[What is asked]
Copy the records below word for word, starting with the line that contains "Click the チャット履歴 history clock icon" and going on through the line that contains "Action: pos(1062,551)".

Part of a data file
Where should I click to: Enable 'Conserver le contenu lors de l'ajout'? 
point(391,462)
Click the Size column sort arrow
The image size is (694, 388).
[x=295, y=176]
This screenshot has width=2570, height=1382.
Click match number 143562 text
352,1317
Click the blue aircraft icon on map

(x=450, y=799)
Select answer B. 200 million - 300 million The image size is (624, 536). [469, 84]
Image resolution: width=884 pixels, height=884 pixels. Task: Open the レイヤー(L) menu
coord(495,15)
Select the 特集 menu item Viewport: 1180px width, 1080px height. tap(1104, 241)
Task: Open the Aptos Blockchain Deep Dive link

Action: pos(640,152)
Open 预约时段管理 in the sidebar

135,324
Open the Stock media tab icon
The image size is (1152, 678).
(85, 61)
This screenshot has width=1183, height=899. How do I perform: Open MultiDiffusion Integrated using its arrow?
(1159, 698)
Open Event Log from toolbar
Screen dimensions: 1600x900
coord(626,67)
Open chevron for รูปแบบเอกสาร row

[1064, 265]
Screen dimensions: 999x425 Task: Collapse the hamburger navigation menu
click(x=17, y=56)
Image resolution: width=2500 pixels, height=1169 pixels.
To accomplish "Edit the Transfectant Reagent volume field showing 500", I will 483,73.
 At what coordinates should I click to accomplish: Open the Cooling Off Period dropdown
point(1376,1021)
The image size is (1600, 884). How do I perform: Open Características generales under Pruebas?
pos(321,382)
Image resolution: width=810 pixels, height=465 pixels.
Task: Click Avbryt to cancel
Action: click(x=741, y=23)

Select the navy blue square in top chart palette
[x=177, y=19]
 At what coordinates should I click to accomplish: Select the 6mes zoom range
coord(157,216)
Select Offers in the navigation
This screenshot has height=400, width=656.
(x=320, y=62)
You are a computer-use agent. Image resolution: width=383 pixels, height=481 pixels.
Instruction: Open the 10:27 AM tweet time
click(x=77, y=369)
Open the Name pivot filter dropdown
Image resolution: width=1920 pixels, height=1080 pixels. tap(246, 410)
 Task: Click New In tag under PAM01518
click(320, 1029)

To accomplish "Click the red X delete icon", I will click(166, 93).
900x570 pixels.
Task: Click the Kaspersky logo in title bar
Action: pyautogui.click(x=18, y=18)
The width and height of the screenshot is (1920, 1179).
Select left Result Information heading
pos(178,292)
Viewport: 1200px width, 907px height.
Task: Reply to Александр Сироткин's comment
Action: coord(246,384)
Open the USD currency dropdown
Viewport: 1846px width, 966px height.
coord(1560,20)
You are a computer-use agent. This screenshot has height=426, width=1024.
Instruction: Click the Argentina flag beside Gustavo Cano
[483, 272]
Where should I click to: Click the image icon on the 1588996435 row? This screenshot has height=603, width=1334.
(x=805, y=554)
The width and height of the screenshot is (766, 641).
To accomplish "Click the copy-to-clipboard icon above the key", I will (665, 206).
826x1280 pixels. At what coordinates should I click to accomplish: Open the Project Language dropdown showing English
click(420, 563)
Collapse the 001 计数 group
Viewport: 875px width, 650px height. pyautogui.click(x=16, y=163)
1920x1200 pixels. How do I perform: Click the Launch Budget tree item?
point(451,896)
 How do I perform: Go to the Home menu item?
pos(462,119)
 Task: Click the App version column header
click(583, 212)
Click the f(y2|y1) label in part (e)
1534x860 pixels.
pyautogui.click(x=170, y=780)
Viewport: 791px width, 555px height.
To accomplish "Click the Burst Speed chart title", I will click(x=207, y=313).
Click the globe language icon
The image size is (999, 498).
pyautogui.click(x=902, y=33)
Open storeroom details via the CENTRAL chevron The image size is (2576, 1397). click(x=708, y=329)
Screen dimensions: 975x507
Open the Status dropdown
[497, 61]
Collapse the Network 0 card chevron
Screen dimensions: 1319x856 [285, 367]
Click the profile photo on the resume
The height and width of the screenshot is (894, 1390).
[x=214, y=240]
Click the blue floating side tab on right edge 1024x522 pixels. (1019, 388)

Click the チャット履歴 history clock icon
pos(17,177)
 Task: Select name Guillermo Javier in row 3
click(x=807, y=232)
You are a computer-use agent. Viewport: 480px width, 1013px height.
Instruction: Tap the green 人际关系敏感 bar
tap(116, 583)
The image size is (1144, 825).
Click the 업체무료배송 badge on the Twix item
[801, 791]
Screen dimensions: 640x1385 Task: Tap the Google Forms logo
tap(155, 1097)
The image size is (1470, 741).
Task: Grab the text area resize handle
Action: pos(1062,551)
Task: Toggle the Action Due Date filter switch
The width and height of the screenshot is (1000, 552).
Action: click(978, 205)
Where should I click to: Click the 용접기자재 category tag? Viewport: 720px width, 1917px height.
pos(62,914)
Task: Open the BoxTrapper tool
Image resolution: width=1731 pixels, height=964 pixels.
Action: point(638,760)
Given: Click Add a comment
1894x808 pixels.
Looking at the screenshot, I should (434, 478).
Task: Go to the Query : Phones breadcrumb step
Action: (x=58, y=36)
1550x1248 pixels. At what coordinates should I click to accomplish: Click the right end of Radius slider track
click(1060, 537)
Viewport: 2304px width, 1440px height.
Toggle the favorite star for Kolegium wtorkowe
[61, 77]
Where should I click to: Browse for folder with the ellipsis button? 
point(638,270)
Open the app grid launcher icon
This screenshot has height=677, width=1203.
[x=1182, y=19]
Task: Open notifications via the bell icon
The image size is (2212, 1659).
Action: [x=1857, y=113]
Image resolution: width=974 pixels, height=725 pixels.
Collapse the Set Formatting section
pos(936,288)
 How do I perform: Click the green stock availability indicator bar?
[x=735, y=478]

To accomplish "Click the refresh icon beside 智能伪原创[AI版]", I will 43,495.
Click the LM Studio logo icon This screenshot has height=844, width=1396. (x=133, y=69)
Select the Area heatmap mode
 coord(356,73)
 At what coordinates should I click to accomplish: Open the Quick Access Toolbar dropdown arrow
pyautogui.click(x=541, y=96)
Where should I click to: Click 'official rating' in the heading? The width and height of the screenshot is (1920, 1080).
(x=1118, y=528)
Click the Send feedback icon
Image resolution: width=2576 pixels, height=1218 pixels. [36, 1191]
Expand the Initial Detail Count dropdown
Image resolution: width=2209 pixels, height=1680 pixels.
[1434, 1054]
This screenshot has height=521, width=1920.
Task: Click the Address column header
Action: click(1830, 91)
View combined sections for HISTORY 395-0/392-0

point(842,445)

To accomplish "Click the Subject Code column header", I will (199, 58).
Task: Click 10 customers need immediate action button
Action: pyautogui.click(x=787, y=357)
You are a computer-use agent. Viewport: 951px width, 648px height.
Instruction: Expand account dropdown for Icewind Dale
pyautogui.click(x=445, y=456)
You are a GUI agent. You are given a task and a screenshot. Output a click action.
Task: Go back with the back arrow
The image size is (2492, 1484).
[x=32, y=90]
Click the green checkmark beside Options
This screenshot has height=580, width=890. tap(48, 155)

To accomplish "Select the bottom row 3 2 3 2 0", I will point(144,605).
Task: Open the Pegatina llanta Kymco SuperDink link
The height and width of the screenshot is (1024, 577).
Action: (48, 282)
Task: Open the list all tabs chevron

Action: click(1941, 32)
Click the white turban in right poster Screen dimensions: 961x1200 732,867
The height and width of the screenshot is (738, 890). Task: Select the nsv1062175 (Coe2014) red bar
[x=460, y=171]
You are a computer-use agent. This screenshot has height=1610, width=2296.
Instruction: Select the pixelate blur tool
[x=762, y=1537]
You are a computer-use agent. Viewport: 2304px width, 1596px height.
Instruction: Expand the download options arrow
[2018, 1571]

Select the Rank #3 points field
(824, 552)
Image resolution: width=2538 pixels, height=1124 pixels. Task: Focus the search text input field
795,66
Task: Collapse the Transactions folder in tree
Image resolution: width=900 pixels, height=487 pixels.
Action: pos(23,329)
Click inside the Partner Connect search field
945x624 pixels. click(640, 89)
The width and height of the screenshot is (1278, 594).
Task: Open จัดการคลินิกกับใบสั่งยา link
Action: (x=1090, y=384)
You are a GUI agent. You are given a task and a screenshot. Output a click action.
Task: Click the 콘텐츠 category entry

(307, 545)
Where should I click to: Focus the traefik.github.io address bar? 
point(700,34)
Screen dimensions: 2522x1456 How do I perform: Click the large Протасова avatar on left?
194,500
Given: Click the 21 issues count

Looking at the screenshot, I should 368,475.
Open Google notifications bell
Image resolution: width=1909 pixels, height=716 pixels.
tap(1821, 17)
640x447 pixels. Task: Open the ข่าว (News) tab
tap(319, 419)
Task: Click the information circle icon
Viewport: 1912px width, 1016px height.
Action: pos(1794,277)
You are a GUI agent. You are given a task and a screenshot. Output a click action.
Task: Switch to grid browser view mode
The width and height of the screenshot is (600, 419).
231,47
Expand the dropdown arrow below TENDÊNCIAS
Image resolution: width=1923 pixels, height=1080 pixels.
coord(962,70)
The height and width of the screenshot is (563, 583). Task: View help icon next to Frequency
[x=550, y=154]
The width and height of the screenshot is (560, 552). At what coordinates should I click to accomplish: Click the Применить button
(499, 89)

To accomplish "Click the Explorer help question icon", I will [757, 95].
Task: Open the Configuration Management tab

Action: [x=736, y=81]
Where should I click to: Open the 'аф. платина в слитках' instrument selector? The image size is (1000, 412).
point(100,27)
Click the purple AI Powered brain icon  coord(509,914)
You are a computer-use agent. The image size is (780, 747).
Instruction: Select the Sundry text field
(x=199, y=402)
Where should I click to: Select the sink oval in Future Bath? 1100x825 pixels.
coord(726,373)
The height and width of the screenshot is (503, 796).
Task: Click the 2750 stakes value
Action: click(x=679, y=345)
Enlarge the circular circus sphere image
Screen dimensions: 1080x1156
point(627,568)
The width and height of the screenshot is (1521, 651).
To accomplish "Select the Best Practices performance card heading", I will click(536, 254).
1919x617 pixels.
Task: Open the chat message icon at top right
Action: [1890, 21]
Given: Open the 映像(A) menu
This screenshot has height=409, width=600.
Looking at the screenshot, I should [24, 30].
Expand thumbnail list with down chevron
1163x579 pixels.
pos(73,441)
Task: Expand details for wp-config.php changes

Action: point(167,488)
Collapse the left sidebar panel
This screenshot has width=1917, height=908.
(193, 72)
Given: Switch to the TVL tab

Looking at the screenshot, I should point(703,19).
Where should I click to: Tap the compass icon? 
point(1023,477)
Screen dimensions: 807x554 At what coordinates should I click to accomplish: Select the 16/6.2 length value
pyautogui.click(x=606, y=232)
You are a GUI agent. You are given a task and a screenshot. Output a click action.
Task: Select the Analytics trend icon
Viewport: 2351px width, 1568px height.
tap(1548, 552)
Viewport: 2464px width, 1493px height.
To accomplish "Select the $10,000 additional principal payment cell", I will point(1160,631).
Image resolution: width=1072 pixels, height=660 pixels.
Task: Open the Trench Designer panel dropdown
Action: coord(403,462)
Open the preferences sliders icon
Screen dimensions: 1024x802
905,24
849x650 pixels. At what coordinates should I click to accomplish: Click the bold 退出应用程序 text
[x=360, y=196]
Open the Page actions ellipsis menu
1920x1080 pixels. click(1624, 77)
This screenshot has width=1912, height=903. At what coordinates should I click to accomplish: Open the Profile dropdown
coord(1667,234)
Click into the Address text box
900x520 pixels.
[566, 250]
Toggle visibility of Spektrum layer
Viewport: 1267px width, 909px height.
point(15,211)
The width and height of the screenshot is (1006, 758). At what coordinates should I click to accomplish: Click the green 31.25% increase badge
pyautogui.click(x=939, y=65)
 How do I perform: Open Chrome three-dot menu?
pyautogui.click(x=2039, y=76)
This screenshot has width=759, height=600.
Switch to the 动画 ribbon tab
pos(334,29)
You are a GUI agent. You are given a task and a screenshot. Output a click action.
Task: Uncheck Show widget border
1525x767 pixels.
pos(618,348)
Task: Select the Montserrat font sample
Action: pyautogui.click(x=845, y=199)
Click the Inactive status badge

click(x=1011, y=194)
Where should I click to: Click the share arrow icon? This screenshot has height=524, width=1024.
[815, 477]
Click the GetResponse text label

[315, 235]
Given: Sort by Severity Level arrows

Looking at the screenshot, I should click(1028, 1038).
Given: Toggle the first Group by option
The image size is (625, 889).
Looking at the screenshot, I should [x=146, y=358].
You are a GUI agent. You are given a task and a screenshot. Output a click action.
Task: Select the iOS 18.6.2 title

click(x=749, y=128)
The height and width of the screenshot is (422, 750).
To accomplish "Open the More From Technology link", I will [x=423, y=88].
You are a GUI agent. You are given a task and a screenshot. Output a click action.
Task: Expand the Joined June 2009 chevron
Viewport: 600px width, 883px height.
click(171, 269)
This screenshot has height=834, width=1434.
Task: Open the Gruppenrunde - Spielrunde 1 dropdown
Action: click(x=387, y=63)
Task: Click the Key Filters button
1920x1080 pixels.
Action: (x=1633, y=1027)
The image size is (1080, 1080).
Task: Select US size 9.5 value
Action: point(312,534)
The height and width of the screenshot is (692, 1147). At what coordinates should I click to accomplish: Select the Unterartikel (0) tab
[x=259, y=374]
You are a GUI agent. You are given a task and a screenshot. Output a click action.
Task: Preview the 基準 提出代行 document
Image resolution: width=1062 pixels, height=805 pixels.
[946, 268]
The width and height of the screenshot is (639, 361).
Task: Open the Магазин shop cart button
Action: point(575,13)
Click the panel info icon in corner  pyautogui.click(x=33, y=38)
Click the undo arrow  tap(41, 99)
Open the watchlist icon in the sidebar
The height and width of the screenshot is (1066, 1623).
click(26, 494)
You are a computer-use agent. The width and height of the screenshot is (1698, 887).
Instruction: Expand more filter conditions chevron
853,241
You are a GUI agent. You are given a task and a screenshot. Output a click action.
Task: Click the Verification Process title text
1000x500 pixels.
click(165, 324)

[Task answer]
Click the チャット履歴 history clock icon
pos(17,177)
 Task: Select name Guillermo Javier in row 3
click(x=807, y=232)
You are a computer-use agent. Viewport: 480px width, 1013px height.
Instruction: Tap the green 人际关系敏感 bar
tap(116, 583)
The image size is (1144, 825).
Click the 업체무료배송 badge on the Twix item
[801, 791]
Screen dimensions: 640x1385 Task: Tap the Google Forms logo
tap(155, 1097)
The image size is (1470, 741).
Task: Grab the text area resize handle
Action: pos(1062,551)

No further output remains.